Above we counted all "genes". But what exactly is a "gene"?

One way to figure out what 'gene' means in these files, is to compare to the other record types in the data. For example, you can find all the top-level record types (those with no Parent) in the file like this:

sqlite> SELECT dataset, type, COUNT(*) FROM gff WHERE Parent IS NULL GROUP BY dataset, type
Note

For the example above, and those from now on, we will assume you have already connected to the database as we did on the previous page. Depending on how you are running this, you can connect like this:

sqlite3 genes.sqlite
sqlite3> .mode column
sqlite3> .header on

If not, please do that now and then re-run the above.

Whichever way you do this, you should see that all the files have a bunch of records other than protein-coding genes. There are, at least, pseudogenes and non-coding RNAs, as well as a bunch of so-called biological regions and untranslated regions.

Question

What are pseudogenes and non-coding RNAs anyway? To see the technical definitions, look them up on the sequence ontology.

For more information, here is an interesting reference on pseudogenes and on non-coding RNAs.

Different types of gene

What sets apart genes from pseudogenes and non-coding RNAs is that they code for proteins. However, it's not quite that simple. If you look more closely at the records with type=gene, you'll see they have a number of different "biotypes" (which, if you've followed so far, you will have avialable in the biotype column.)

Challenge

Extend the query above to count records by both type and biotype.

What types of gene record are there? What types of non-coding RNA? What types of pseudogene?

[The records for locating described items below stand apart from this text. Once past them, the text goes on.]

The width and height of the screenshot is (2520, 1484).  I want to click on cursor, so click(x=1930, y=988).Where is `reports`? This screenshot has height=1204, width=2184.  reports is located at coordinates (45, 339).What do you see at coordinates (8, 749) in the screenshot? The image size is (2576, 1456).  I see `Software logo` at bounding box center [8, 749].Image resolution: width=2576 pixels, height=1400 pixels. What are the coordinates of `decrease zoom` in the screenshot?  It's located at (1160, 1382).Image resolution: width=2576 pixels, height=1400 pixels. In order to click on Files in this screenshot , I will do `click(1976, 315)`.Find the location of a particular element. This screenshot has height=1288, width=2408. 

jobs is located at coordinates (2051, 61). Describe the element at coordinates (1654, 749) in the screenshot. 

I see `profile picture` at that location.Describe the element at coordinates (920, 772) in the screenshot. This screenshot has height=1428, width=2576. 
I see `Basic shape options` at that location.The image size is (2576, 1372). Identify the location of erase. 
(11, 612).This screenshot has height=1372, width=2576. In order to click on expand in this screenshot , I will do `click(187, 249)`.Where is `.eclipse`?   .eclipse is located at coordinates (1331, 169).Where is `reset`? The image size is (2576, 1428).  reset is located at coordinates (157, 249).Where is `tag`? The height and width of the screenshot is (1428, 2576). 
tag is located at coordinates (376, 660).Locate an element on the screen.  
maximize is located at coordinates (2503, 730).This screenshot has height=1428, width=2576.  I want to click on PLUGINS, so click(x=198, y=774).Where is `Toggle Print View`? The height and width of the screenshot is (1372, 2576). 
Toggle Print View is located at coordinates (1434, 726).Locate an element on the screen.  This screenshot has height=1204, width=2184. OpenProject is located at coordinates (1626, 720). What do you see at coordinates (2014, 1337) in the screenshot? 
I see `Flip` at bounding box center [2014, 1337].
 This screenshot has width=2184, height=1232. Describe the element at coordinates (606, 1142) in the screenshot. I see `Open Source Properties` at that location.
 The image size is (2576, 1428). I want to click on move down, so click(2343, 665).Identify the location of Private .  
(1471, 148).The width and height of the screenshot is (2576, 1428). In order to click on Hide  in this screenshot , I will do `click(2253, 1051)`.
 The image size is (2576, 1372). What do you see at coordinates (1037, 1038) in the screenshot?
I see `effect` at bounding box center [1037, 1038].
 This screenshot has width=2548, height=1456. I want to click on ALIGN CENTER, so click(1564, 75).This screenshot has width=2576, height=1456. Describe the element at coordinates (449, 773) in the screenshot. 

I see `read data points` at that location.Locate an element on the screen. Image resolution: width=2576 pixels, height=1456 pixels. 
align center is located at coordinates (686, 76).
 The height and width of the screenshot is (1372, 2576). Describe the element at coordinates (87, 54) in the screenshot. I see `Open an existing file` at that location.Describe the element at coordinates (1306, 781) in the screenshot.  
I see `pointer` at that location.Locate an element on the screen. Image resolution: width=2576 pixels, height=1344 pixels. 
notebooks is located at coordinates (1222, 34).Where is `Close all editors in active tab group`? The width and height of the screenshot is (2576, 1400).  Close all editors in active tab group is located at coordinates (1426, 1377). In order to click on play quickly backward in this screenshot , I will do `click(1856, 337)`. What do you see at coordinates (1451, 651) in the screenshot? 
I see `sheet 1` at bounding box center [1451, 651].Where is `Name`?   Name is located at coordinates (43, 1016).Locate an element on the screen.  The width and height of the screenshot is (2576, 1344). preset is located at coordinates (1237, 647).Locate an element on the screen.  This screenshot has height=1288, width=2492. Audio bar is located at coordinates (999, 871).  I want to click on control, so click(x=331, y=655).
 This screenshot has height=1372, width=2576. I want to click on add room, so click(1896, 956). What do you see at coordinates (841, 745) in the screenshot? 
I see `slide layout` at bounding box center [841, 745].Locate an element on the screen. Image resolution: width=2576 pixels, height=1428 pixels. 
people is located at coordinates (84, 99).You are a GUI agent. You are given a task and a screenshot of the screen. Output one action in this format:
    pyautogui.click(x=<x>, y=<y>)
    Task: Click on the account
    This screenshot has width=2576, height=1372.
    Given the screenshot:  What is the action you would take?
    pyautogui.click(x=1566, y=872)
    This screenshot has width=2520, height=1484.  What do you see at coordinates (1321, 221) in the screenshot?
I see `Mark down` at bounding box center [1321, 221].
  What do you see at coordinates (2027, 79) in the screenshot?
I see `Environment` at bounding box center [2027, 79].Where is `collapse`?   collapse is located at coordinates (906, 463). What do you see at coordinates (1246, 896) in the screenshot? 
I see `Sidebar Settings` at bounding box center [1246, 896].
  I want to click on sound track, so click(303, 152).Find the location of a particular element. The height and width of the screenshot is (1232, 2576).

The sequence ontology page is a good first place to look these up if you want to know more about them.

Aside on T and B cell receptors

One of the record types you'll see looks like genes called 'IG_C_gene', 'IG_D_gene', and so on. And some are called 'TR_C_gene' and so on.

These are immunoglobulin and T cell receptor gene segments respectively. The mechanism that turns these gene segments into functional, expressed genes that code for proteins - known as V(D)J recombination - is complex, and involves somatic structural variation that brings 'V_gene', 'J_gene', and at some loci 'D_gene' segments together to form fully functional genes. This only happens in B cells and T cells and is a basic component of the adaptive immune system.

For example, here is a cartoon of the T cell receptor 'alpha' and 'delta' regions from the T cell Receptor Factsbook:

img

The arrows underneath indicate a schema of how the 'V' and 'J' segments are joined together, or the 'V', 'D', and 'J' segments for the TRD genes. The component genes are chosen randomly in each cell to generate a high level of receptor diversity.

Note

If that's not complicated enough - the diagram also shows that the TRD locus is situated inside the TRA locus. Sometimes they also recombine together to make hybrid A/D genes.

In any case - although these genes do code for proteins, they aren't standard 'protein coding genes' in that they don't form full genes in most cells - only after recombination in T and B cells. For that reason they are seperated out from protain coding genes in the data.